> _SET EXERCISE_
Rename "vertical" to "horizontal" in the entries starting at the line containing "Where should I click to: Toggle" and ending at the line containing "coord(159,324)". Give back those lines only, with everything else left unchanged.

(Collection entries)
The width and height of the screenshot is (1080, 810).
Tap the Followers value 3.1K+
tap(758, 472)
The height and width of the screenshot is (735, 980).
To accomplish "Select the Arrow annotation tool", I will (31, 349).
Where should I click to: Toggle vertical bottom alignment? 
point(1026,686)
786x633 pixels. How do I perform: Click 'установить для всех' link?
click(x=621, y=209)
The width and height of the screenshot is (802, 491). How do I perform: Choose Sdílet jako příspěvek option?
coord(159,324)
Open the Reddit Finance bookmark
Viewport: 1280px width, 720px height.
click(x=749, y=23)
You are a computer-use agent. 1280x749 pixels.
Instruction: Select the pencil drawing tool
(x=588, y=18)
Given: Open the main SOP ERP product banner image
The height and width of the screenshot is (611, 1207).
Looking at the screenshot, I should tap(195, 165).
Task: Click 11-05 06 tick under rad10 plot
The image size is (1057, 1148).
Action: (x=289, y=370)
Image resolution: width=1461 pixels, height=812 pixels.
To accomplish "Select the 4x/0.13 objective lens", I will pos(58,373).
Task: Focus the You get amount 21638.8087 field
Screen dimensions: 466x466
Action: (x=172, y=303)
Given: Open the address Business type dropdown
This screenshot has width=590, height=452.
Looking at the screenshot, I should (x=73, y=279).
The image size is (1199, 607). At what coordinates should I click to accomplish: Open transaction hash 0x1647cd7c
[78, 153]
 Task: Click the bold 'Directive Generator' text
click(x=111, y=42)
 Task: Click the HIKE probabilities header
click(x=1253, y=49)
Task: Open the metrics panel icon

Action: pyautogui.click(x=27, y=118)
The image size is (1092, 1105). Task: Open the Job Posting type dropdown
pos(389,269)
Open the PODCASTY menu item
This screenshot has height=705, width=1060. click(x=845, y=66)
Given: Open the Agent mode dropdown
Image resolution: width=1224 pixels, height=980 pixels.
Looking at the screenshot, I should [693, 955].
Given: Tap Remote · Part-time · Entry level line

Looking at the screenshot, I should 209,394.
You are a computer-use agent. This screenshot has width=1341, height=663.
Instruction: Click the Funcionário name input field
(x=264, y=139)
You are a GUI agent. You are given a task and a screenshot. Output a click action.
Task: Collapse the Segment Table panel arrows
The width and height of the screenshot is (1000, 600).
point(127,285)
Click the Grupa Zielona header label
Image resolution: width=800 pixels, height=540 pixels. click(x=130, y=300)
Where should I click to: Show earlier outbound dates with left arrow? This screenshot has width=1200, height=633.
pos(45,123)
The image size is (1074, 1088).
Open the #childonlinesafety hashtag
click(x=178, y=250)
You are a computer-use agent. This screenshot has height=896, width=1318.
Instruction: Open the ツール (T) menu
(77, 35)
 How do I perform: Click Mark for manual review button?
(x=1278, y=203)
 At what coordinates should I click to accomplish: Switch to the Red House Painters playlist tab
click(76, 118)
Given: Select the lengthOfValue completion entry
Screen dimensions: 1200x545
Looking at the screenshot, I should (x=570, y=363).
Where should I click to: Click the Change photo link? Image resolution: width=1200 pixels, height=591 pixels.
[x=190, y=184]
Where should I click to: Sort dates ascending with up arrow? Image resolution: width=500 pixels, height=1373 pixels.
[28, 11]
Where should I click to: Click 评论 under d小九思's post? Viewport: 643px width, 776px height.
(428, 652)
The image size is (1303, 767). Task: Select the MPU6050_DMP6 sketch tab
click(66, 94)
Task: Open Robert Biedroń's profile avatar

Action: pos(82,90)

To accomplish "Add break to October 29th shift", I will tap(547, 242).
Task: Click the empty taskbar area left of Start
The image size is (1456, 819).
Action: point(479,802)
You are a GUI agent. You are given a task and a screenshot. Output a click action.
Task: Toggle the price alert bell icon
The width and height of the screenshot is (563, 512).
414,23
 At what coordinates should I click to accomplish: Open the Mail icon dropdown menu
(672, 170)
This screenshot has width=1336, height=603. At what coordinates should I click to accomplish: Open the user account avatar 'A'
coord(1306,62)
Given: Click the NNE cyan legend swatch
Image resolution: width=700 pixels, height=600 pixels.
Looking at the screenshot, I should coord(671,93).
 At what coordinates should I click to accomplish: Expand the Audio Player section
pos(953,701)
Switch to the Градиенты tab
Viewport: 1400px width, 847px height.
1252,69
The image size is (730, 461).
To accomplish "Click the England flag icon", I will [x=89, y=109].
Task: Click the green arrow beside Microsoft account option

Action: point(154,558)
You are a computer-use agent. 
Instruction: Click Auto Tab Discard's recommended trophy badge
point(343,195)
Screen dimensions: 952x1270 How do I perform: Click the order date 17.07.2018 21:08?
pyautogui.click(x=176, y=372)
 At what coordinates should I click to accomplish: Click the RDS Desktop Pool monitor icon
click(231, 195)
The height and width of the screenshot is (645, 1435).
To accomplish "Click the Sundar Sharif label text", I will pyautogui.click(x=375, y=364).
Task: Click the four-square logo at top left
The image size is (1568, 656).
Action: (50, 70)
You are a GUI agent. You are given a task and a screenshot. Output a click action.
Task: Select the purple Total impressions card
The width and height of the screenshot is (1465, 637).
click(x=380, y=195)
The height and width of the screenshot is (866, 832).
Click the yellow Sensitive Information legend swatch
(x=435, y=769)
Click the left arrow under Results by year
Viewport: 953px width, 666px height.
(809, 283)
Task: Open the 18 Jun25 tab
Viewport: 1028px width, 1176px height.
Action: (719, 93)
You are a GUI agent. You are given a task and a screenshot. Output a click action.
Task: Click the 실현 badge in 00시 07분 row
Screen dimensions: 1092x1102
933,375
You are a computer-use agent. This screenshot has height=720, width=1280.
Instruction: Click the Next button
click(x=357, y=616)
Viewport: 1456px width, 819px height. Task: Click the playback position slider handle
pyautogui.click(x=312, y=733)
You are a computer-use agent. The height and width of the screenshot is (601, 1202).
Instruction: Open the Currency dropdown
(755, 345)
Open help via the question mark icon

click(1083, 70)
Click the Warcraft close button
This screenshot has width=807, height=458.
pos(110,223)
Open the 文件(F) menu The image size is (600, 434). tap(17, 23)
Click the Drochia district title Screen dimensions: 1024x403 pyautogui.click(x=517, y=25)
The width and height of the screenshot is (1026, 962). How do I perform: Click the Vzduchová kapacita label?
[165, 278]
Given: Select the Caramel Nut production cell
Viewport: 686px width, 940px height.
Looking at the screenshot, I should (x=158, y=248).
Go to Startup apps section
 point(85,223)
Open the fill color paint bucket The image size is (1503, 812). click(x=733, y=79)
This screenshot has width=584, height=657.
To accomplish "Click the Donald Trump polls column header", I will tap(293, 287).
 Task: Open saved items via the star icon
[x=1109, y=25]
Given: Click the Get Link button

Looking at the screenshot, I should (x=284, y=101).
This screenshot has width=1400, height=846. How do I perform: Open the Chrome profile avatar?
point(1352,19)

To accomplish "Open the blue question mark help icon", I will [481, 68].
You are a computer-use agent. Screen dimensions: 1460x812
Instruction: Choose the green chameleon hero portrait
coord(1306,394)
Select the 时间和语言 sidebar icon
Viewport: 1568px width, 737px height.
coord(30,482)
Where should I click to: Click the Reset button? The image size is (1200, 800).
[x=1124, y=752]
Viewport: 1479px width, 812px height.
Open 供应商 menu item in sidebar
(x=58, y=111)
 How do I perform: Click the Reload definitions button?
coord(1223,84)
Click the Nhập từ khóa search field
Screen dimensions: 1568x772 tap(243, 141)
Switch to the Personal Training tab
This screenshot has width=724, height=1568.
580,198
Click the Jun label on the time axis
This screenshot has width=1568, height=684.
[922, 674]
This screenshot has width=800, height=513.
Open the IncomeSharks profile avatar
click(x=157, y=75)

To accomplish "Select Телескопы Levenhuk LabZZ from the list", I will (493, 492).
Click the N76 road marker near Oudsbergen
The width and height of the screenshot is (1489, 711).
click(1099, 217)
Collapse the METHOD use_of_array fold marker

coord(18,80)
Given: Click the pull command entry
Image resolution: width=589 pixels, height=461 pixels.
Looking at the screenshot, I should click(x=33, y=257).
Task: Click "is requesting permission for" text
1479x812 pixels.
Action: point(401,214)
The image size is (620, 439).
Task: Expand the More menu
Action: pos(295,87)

> _SOLUTION TO THIS EXERCISE_
Where should I click to: Toggle horizontal bottom alignment? 
point(1026,686)
786x633 pixels. How do I perform: Click 'установить для всех' link?
click(x=621, y=209)
The width and height of the screenshot is (802, 491). How do I perform: Choose Sdílet jako příspěvek option?
coord(159,324)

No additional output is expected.